───── DATA SECTION ─────
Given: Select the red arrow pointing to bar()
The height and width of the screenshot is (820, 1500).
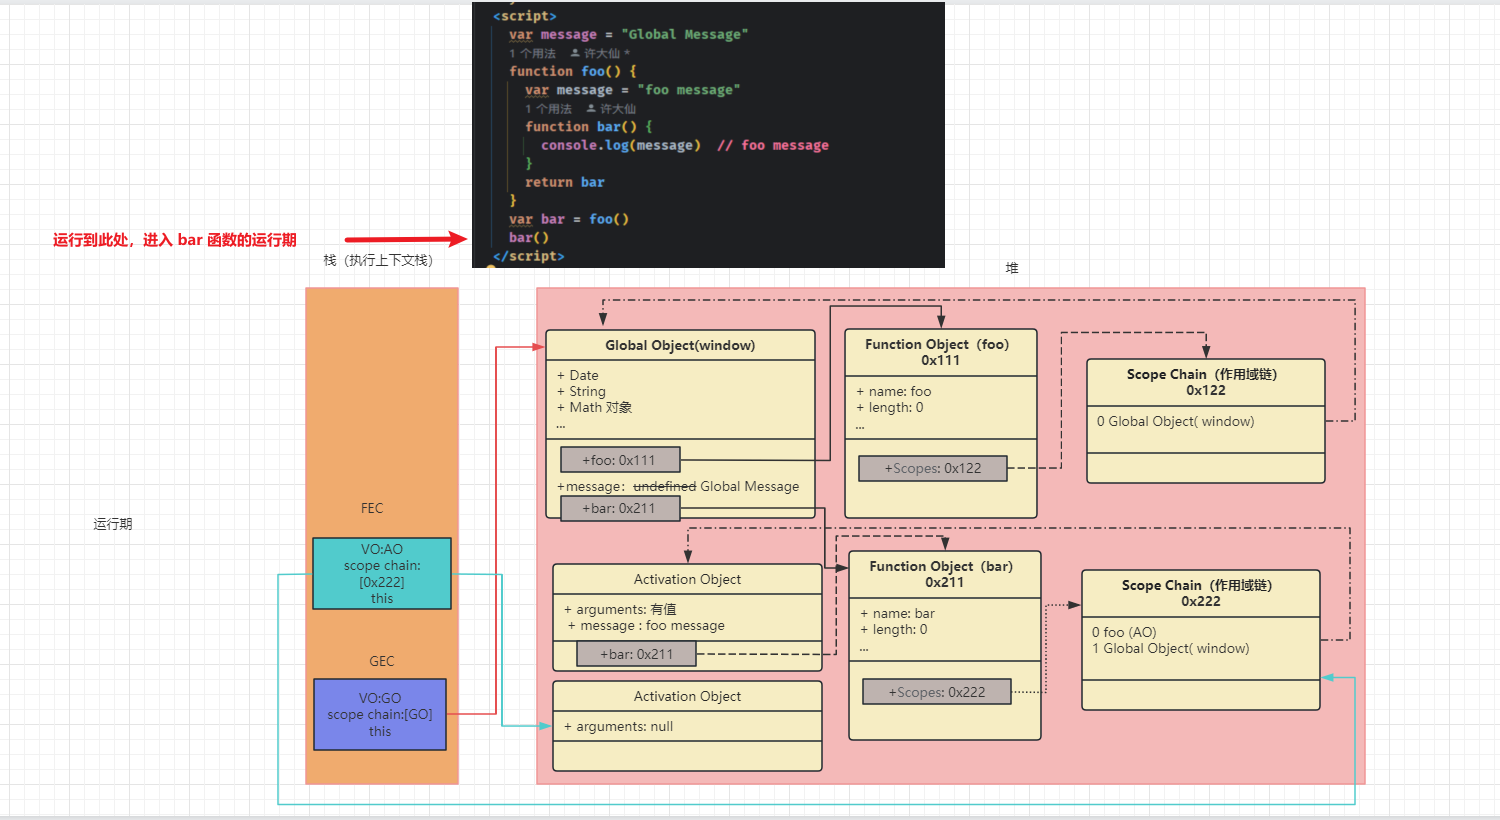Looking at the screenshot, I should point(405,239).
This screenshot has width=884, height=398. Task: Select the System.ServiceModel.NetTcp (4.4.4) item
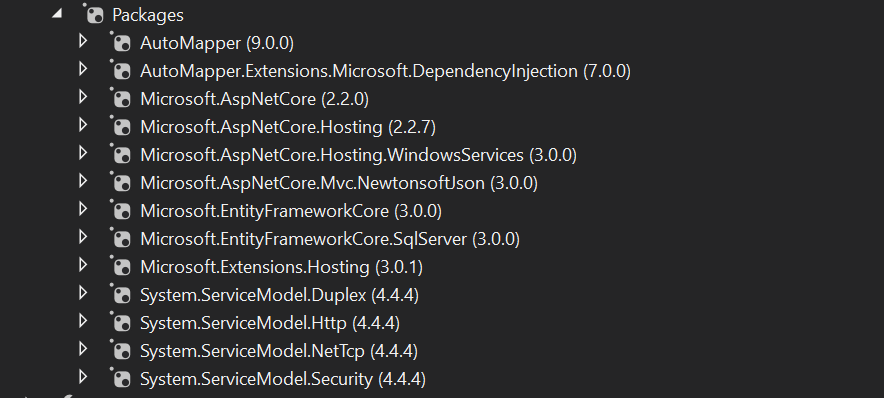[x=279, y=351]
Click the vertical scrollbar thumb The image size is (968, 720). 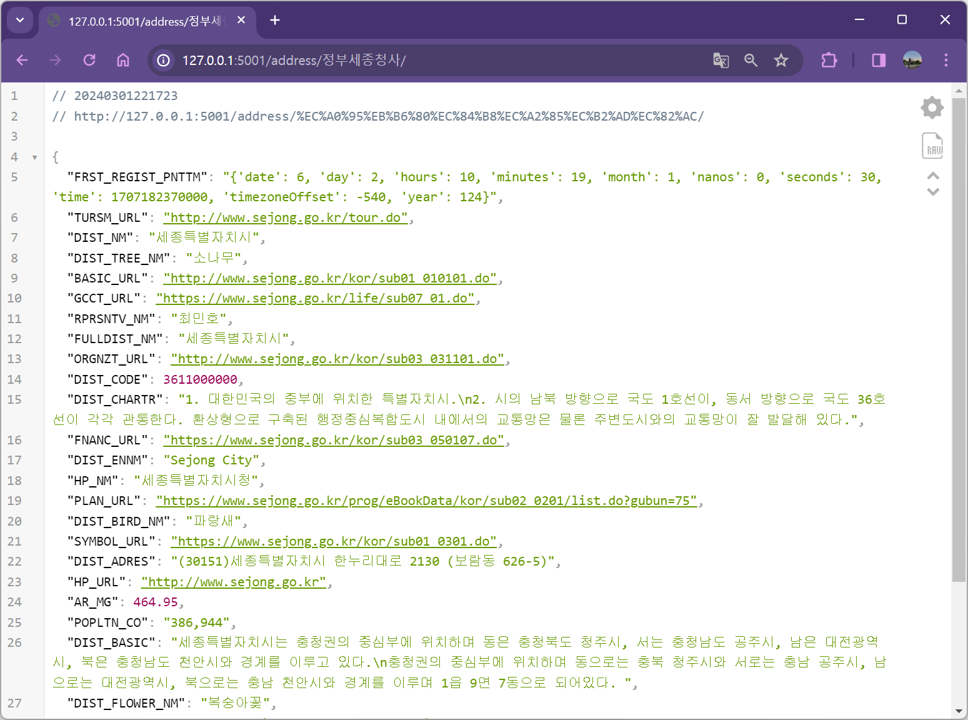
─────
#### WORK INSTRUCTIONS
What is needed is an exact copy of the entries, without any images.

#### ANSWER TO THIS PROBLEM
Given: Select the red arrow pointing to bar()
The height and width of the screenshot is (820, 1500).
Looking at the screenshot, I should point(405,239).
This screenshot has width=884, height=398. Task: Select the System.ServiceModel.NetTcp (4.4.4) item
[x=279, y=351]
Click the vertical scrollbar thumb The image size is (968, 720). 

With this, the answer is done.